Lina me llevó a uno de los rincones más oscuros del ya de por sí oscuro local. Momentáneamente, el Hombre de Etiqueta se había perdido por otro rincón con una amiga de Lina, justamente la que con ella y un hombre de sexo no claro —que después desapareció con un muchacho— había hecho momentos antes un número de estristís que anunciaron como «La convivencia».

Lina me echó sus manos por los hombros. Había un faro que portuaria y cronométricamente pincelaba rayos de luz por los más oscuros rincones. Yo, francamente, no estaba como para cronometrar cada cuántos segundos nos tocaba la pasada de aquellas largas cerdas de luz. Pero a cada destello podía comprobar que Lina tenía pintados los labios con un potingue que, a la luz, los hacía reflectantes.
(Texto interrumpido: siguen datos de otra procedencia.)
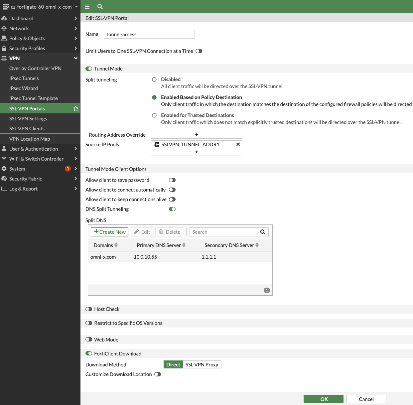413x405 pixels.
Task: Expand the Dashboard menu section
Action: point(40,19)
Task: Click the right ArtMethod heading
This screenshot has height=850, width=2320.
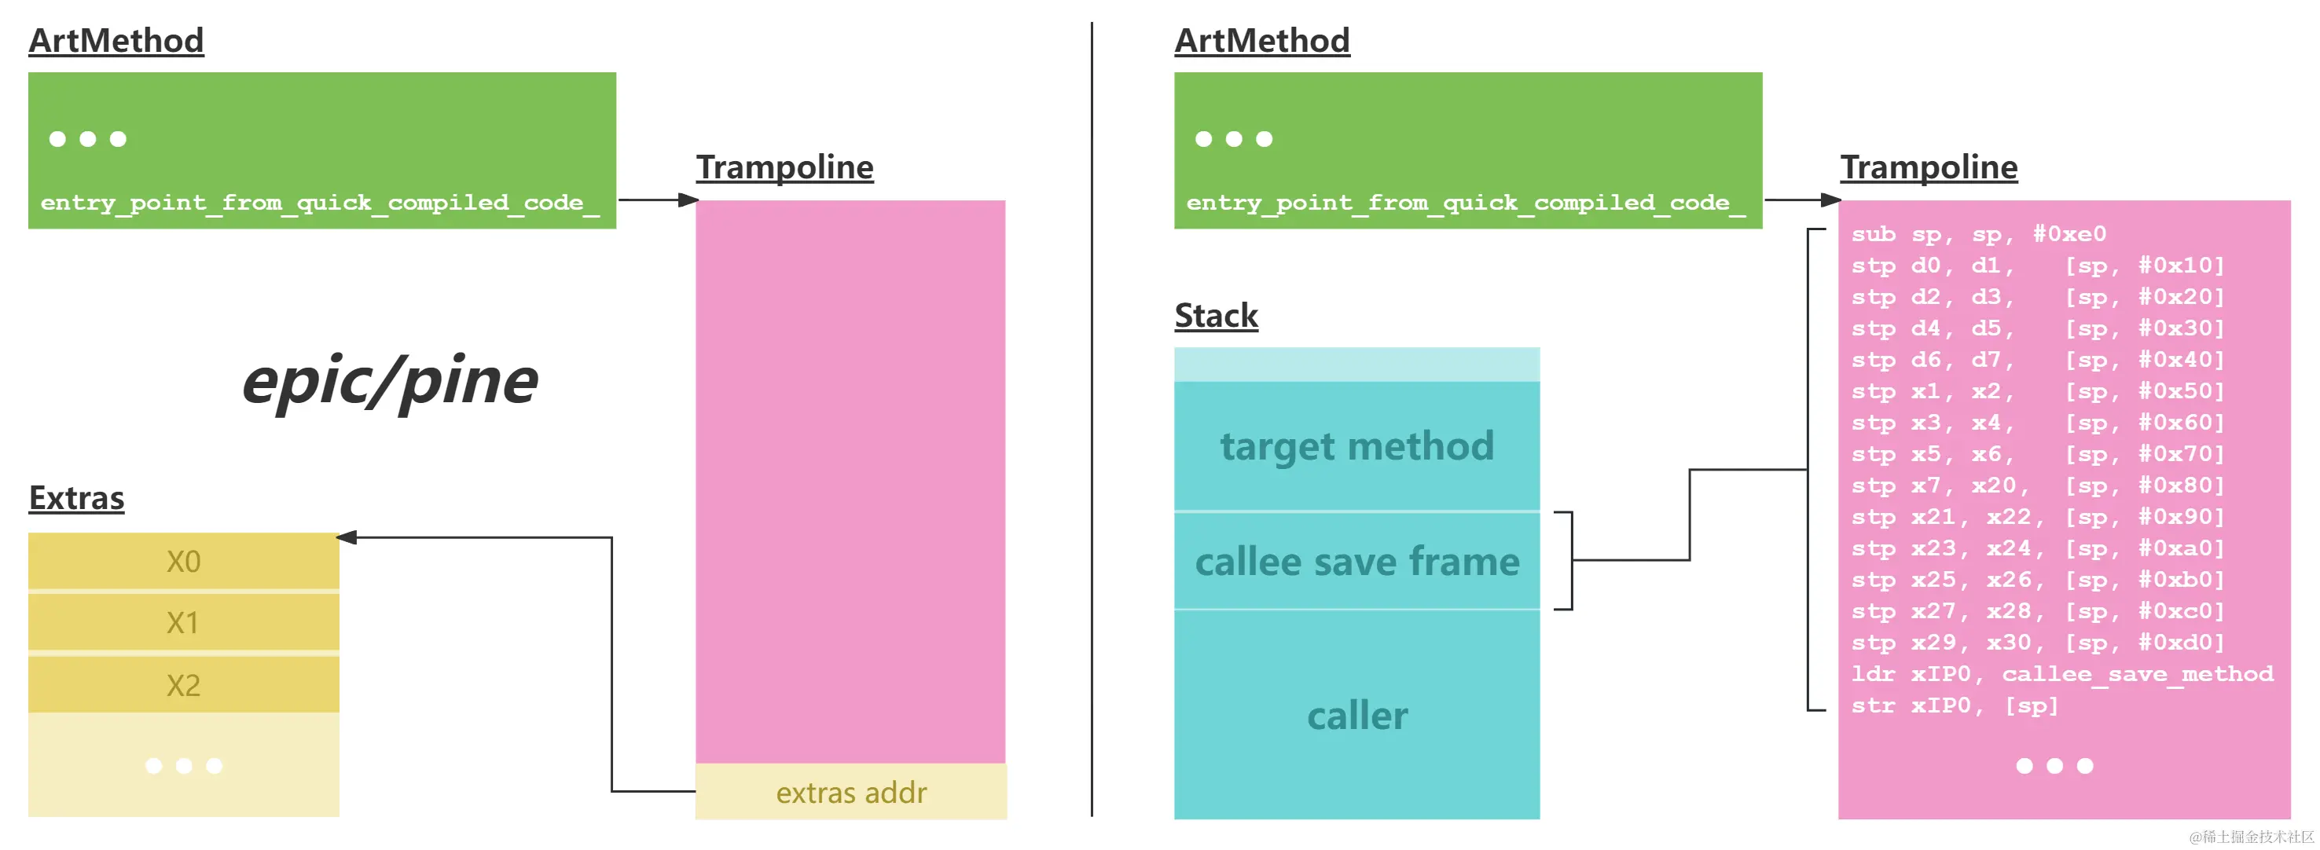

Solos como estábamos en aquel oscuro rincón, intenté besarla. Me puso entonces un dedo en la boca y me alejó un poco. Y con voz de copa bordeada de azúcar y sal, me dijo:

—¿Por qué no te vienes mejor a mi apartamento?

—¿Y el Hombre de Etiqueta?

—Deja al Hombre de Etiqueta, estará por ahí con Tina y se irán a su apartamento también…

—Pero tendremos que pagar esto…

—Déjaselo también al Hombre de Etiqueta.